_The problem:_
Set down exactly the lines from the one containing "Events (636, 2303)" through the last line of the records below, both included, and nothing else.

_Stored data:_
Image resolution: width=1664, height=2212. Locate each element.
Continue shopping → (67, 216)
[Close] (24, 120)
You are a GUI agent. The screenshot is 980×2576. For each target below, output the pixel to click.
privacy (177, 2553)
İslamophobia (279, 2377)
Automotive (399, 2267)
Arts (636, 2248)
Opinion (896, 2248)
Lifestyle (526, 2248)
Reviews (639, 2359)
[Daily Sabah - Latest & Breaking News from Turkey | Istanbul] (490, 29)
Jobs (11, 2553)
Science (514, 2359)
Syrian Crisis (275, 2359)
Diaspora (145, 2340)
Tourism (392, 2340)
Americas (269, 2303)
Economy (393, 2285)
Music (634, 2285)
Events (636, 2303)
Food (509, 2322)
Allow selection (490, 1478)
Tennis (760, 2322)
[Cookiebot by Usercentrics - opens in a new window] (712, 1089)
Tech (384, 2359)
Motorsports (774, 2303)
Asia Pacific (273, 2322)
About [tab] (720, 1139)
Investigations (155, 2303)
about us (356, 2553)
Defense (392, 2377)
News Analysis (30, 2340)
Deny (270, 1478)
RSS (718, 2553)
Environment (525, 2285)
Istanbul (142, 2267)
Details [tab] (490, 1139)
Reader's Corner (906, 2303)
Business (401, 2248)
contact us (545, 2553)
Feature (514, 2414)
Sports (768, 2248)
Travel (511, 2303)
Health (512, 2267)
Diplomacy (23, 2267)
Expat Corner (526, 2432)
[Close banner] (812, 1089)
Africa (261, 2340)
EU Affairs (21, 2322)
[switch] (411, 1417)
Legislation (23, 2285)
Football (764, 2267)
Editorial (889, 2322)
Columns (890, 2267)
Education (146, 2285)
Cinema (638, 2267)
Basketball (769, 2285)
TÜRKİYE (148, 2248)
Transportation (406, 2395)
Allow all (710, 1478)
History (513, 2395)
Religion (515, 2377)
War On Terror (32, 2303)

_Answer space:_
Events (636, 2303)
Food (509, 2322)
Allow selection (490, 1478)
Tennis (760, 2322)
[Cookiebot by Usercentrics - opens in a new window] (712, 1089)
Tech (384, 2359)
Motorsports (774, 2303)
Asia Pacific (273, 2322)
About [tab] (720, 1139)
Investigations (155, 2303)
about us (356, 2553)
Defense (392, 2377)
News Analysis (30, 2340)
Deny (270, 1478)
RSS (718, 2553)
Environment (525, 2285)
Istanbul (142, 2267)
Details [tab] (490, 1139)
Reader's Corner (906, 2303)
Business (401, 2248)
contact us (545, 2553)
Feature (514, 2414)
Sports (768, 2248)
Travel (511, 2303)
Health (512, 2267)
Diplomacy (23, 2267)
Expat Corner (526, 2432)
[Close banner] (812, 1089)
Africa (261, 2340)
EU Affairs (21, 2322)
[switch] (411, 1417)
Legislation (23, 2285)
Football (764, 2267)
Editorial (889, 2322)
Columns (890, 2267)
Education (146, 2285)
Cinema (638, 2267)
Basketball (769, 2285)
TÜRKİYE (148, 2248)
Transportation (406, 2395)
Allow all (710, 1478)
History (513, 2395)
Religion (515, 2377)
War On Terror (32, 2303)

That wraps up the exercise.